How do you see an ancient and historic city such as Rome in less than three full days? You walk fast, have good shoes, can go without sitting for a while, and don’t mind being out for 12 hours.
We did all of the above, and while I was completely exhausted at the end of every day and had sensations in my feet and legs that I didn’t know were possible, we were able to see almost all of the highlights of Rome–the Trevi Fountain, the Pantheon, the Roman Forum, the Colosseum (and tour the inside), the Spanish Steps, Michelangelo’s Moses, and St. Peter’s Basilica. We also were able to stumble upon some sites that are less well-known but that we loved, like the Tomb of the Unknown Soldier and Campo dei Fiori, which is a plaza with good shopping and bars.
The major two sites that we did not get to see were the Sistine Chapel and Raphael Rooms in the Musei Vaticani and the Borghese Museum, which has works by Caravaggio, Bernini, and other extremely famous artists.
The Sistine Chapel did not work out because we did not realize that it was a separate entrance for the Musei Vaticani than for St. Peter’s Basilica. We waited an hour and a half (or from the space between the ellipses of the piazza through one whole ellipse) to get inside St. Peter’s Basilica. It was amazing to see Michelangelo’s Pieta and the grandiose church. The gold baldacchino, or altar canopy, that Bernini designed was also really amazing to see. I could have sat in the church for hours and still not have noticed all of the details of the church.
However, when I asked one of the security guards which way to go to the Sistine Chapel, my heart sunk when he told me that you had to go out of the piazza and around the Vatican wall to get to the entrance. Not only that, but he told me it closed at 4 p.m. and it was currently 3:48. Three of us sprinted to try to get in, and Pat made it in but Becca and I got there at 4:03 and were not allowed in. As an art history nerd, I was completely devastated. Who goes to Rome and doesn’t see the Sistine Chapel? We decided to eat our feelings in gelato while we waited for Pat and sat down across the street. Ten minutes later it is a full-fledged thunderstorm, and we get completely soaked. The weather has never reflected my mood so perfectly.
However, after brooding for a bit, I remembered I was still in Rome and tried to cheer up. We found a cafe with free Wi-Fi (an extremely hot commodity when traveling abroad) and I got brushetta and an espresso, so that helped my mood. We then shopped a bit and I got myself an Italian leather bag, skirt, and some jewelry so the retail therapy also helped my mood.

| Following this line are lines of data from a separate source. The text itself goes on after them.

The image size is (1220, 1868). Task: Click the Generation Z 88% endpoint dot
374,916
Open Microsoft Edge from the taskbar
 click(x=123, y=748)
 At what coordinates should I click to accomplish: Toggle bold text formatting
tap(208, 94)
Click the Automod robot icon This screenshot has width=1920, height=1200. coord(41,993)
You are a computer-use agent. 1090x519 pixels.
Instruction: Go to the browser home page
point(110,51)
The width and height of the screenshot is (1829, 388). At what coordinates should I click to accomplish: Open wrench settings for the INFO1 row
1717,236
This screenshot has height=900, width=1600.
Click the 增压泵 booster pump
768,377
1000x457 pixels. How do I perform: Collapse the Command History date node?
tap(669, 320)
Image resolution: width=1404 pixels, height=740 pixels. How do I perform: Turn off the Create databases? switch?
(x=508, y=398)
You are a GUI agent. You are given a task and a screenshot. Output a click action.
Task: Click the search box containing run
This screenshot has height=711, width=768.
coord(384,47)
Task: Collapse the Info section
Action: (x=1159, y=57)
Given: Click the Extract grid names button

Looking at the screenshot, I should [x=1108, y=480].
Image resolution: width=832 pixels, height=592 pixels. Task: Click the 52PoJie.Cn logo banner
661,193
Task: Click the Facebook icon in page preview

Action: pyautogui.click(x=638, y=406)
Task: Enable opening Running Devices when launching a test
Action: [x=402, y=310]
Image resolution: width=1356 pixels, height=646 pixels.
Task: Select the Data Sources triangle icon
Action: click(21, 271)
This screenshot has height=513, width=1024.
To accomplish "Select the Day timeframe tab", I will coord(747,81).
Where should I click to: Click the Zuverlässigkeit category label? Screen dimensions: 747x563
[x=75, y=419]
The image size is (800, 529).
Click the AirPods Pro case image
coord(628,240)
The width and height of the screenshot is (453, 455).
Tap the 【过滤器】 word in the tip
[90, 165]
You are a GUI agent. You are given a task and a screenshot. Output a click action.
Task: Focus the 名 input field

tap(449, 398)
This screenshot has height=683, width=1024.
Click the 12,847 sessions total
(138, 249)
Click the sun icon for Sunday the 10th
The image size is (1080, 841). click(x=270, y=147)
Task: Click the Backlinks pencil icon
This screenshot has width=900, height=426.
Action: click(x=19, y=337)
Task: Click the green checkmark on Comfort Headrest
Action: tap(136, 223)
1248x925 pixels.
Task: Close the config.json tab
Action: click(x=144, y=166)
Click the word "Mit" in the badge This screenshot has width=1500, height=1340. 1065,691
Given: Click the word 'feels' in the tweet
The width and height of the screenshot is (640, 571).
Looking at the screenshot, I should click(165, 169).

It is impossible to be able to talk about all of our adventures and what we saw in Rome, but it was the trip of a lifetime. It was not very similar to Paris–it also had charm and the people were easier to converse with because of my background in Spanish, but the Metro was not as convenient and the streets were more narrow, which caused us to accidentally bump into most of the sights we saw. Whereas in Paris it’s easier to find the direct route to somewhere, in Rome we had to figure out how to head in the general direction and then hope that we got there. Rome also helped me be more self-sufficient and learn how to navigate a foreign city with nothing more than a Metro map and some common sense. It had pushier street salesmen, but less pickpockets, than Paris. It also had more of a contrast of the old and the new, since they did not have a Baron Haussman to redesign and modernize their city. Buildings are a multitude of gorgeous colors, ancient ruins are tucked within the city, and you never know if the cobbled roads will lead you to a great cafe or a great shop with handmade jewelry.
We had stressful travels and may have gotten separated once or twice (and then had a tough time meeting back up because no one had service or Wi-Fi), but being able to see the center of the Roman Empire and the Catholic Church was incredible and definitely the trip of a lifetime.